::: Data for the task :::

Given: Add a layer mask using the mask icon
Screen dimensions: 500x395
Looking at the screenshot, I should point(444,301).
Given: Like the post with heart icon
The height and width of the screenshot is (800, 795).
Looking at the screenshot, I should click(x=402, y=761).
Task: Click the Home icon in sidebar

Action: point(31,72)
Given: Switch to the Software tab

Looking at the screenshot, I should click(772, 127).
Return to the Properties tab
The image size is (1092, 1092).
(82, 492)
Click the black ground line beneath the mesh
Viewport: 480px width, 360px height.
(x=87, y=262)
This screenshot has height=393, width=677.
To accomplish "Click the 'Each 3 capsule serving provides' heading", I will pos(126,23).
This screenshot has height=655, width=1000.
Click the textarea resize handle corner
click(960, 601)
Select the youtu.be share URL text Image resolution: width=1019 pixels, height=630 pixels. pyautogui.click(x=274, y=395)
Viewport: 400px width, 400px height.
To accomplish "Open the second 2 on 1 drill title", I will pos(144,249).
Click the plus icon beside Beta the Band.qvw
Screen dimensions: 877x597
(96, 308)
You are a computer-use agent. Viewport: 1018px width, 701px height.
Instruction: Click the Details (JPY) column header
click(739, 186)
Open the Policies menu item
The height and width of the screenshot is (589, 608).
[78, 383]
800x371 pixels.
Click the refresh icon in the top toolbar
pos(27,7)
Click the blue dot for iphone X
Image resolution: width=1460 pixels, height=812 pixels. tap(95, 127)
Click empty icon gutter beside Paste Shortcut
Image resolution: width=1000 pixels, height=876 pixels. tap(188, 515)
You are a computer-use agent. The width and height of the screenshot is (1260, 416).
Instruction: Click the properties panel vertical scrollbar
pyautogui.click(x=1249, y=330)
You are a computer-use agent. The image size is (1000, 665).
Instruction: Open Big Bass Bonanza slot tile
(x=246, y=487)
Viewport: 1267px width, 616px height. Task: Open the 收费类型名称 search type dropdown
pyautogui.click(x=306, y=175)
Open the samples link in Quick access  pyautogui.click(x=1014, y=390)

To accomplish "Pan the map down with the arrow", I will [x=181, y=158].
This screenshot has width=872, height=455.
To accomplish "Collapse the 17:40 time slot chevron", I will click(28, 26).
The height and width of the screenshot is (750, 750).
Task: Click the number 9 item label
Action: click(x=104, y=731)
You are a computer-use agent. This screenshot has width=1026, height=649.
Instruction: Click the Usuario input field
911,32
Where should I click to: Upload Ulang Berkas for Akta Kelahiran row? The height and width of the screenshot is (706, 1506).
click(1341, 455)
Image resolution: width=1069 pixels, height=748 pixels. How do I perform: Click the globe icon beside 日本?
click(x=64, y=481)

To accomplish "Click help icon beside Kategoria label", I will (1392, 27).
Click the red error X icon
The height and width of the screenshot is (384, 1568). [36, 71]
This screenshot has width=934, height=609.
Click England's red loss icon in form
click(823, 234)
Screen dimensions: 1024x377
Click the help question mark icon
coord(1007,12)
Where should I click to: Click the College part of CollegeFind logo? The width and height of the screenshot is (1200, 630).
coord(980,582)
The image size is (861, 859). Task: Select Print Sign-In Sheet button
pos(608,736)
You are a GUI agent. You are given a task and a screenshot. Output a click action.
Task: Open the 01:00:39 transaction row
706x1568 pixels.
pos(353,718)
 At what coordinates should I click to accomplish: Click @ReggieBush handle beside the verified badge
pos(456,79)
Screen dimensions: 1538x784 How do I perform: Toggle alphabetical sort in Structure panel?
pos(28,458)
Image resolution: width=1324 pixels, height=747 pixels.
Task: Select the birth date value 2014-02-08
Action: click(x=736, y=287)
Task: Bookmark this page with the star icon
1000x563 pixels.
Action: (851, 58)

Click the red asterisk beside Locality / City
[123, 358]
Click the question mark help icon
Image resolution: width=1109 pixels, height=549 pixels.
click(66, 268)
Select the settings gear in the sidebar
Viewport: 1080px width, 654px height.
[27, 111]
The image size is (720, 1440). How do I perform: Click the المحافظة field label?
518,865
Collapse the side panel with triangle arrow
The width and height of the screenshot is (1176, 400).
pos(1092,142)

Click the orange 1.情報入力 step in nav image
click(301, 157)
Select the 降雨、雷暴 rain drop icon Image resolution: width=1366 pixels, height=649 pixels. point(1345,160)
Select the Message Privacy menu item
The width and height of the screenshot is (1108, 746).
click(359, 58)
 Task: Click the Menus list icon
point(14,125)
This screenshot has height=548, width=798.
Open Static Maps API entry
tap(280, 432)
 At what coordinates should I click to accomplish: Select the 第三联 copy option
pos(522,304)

:::

Exercise aim:
The entries above need to be transcribed with no differences at all.

Result of the exercise:
Given: Add a layer mask using the mask icon
Screen dimensions: 500x395
Looking at the screenshot, I should point(444,301).
Given: Like the post with heart icon
The height and width of the screenshot is (800, 795).
Looking at the screenshot, I should click(x=402, y=761).
Task: Click the Home icon in sidebar

Action: point(31,72)
Given: Switch to the Software tab

Looking at the screenshot, I should click(772, 127).
Return to the Properties tab
The image size is (1092, 1092).
(82, 492)
Click the black ground line beneath the mesh
Viewport: 480px width, 360px height.
(x=87, y=262)
This screenshot has height=393, width=677.
To accomplish "Click the 'Each 3 capsule serving provides' heading", I will pos(126,23).
This screenshot has height=655, width=1000.
Click the textarea resize handle corner
click(960, 601)
Select the youtu.be share URL text Image resolution: width=1019 pixels, height=630 pixels. pyautogui.click(x=274, y=395)
Viewport: 400px width, 400px height.
To accomplish "Open the second 2 on 1 drill title", I will pos(144,249).
Click the plus icon beside Beta the Band.qvw
Screen dimensions: 877x597
(96, 308)
You are a computer-use agent. Viewport: 1018px width, 701px height.
Instruction: Click the Details (JPY) column header
click(739, 186)
Open the Policies menu item
The height and width of the screenshot is (589, 608).
[78, 383]
800x371 pixels.
Click the refresh icon in the top toolbar
pos(27,7)
Click the blue dot for iphone X
Image resolution: width=1460 pixels, height=812 pixels. tap(95, 127)
Click empty icon gutter beside Paste Shortcut
Image resolution: width=1000 pixels, height=876 pixels. tap(188, 515)
You are a computer-use agent. The width and height of the screenshot is (1260, 416).
Instruction: Click the properties panel vertical scrollbar
pyautogui.click(x=1249, y=330)
You are a computer-use agent. The image size is (1000, 665).
Instruction: Open Big Bass Bonanza slot tile
(x=246, y=487)
Viewport: 1267px width, 616px height. Task: Open the 收费类型名称 search type dropdown
pyautogui.click(x=306, y=175)
Open the samples link in Quick access  pyautogui.click(x=1014, y=390)

To accomplish "Pan the map down with the arrow", I will [x=181, y=158].
This screenshot has width=872, height=455.
To accomplish "Collapse the 17:40 time slot chevron", I will click(28, 26).
The height and width of the screenshot is (750, 750).
Task: Click the number 9 item label
Action: click(x=104, y=731)
You are a computer-use agent. This screenshot has width=1026, height=649.
Instruction: Click the Usuario input field
911,32
Where should I click to: Upload Ulang Berkas for Akta Kelahiran row? The height and width of the screenshot is (706, 1506).
click(1341, 455)
Image resolution: width=1069 pixels, height=748 pixels. How do I perform: Click the globe icon beside 日本?
click(x=64, y=481)

To accomplish "Click help icon beside Kategoria label", I will (1392, 27).
Click the red error X icon
The height and width of the screenshot is (384, 1568). [36, 71]
This screenshot has width=934, height=609.
Click England's red loss icon in form
click(823, 234)
Screen dimensions: 1024x377
Click the help question mark icon
coord(1007,12)
Where should I click to: Click the College part of CollegeFind logo? The width and height of the screenshot is (1200, 630).
coord(980,582)
The image size is (861, 859). Task: Select Print Sign-In Sheet button
pos(608,736)
You are a GUI agent. You are given a task and a screenshot. Output a click action.
Task: Open the 01:00:39 transaction row
706x1568 pixels.
pos(353,718)
 At what coordinates should I click to accomplish: Click @ReggieBush handle beside the verified badge
pos(456,79)
Screen dimensions: 1538x784 How do I perform: Toggle alphabetical sort in Structure panel?
pos(28,458)
Image resolution: width=1324 pixels, height=747 pixels.
Task: Select the birth date value 2014-02-08
Action: click(x=736, y=287)
Task: Bookmark this page with the star icon
1000x563 pixels.
Action: (851, 58)

Click the red asterisk beside Locality / City
[123, 358]
Click the question mark help icon
Image resolution: width=1109 pixels, height=549 pixels.
click(66, 268)
Select the settings gear in the sidebar
Viewport: 1080px width, 654px height.
[27, 111]
The image size is (720, 1440). How do I perform: Click the المحافظة field label?
518,865
Collapse the side panel with triangle arrow
The width and height of the screenshot is (1176, 400).
pos(1092,142)

Click the orange 1.情報入力 step in nav image
click(301, 157)
Select the 降雨、雷暴 rain drop icon Image resolution: width=1366 pixels, height=649 pixels. point(1345,160)
Select the Message Privacy menu item
The width and height of the screenshot is (1108, 746).
click(359, 58)
 Task: Click the Menus list icon
point(14,125)
This screenshot has height=548, width=798.
Open Static Maps API entry
tap(280, 432)
 At what coordinates should I click to accomplish: Select the 第三联 copy option
pos(522,304)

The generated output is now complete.